Don't let Maisie Shiell's sweet smile and gentle manner fool you.
Beneath the benevolent exterior, this 88-year-old Saskatoon grandmother
is the most informed private citizen in Canada on the subject of
uranium extraction. Shiell has spent 30 years achieving her daunting
level of expertise, and industry and government officials alike
know one thing — when she speaks, you listen.
And speaking out is what Shiell is about. When her husband Jim
died suddenly in the 1960s, the British-born mother of four left
the family farm near Govan to attend teachers' college. Her tenure
in a First Nations community in northern Saskatchewan opened her
heart to the vital connection between community and the environment.

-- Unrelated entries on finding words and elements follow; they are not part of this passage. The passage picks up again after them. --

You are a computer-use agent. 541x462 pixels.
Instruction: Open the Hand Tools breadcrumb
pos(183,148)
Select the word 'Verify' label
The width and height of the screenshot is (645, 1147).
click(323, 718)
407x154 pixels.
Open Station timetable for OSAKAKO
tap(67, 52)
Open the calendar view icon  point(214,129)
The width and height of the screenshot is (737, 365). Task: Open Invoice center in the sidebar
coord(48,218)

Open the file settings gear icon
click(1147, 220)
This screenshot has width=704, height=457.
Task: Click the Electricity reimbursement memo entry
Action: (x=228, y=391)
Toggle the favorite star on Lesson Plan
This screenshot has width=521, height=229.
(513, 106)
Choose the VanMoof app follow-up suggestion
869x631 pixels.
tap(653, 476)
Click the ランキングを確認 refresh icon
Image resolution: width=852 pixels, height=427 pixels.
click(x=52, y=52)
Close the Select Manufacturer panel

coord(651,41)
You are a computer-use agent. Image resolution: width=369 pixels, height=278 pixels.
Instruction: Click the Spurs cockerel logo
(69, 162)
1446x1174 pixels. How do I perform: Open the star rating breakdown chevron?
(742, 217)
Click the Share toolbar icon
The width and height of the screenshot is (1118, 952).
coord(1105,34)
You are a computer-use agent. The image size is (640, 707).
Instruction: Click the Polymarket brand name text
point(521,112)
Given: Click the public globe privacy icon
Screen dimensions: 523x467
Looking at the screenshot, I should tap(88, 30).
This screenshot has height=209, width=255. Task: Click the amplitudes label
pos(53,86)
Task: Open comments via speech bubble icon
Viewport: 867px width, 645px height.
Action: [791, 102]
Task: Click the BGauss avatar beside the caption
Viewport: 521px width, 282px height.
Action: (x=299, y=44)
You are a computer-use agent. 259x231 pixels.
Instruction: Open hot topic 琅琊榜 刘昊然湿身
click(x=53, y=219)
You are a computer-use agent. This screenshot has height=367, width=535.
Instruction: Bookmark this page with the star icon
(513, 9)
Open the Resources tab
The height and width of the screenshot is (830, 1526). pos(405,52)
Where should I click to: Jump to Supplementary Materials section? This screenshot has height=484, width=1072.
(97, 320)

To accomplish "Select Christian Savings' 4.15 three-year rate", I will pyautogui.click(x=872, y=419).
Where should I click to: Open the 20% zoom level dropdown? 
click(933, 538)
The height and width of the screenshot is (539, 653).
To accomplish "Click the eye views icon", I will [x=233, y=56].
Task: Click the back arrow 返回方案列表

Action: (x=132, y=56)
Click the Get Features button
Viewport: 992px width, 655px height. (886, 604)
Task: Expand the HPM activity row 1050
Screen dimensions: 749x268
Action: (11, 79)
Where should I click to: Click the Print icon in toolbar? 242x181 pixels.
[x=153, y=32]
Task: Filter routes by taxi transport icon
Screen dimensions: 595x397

In 1976, while attending the United Nations Habitat in Vancouver,
she witnessed the evasive response of Saskatchewan's environment
minister to questions about the province's high-grade uranium-mining
industry. "When our group asked to see a copy of the legislation
governing the industry," says Shiell, "he promised to respond
in two days. But he fled the conference so they could get down to
writing a policy."
Shiell's been on red alert ever since. Over the years, she's studied
thousands of documents, taken courses in physical chemistry and
travelled the country attending nearly every inquiry, panel discussion
and hearing on uranium. Her primary concern is alpha radiation released
during the extraction and refining of the high-grade uranium unique
to northern Saskatchewan. It's a hazard not only for the miners
but for the environment and its resident plants, animals and humans. "Once
radiation is released, it's there for thousands of years," she says. "There
is no taking it back, and no one has any idea what the long-term
genetic effects are."
For more than 30 years, Shiell has kept industry's feet to the
fire, notes a colleague, asking tough questions and demanding answers. "My
goal in life is to leave behind a safe and healthy world for our
children," says Shiell. "I want to be satisfied that I tried.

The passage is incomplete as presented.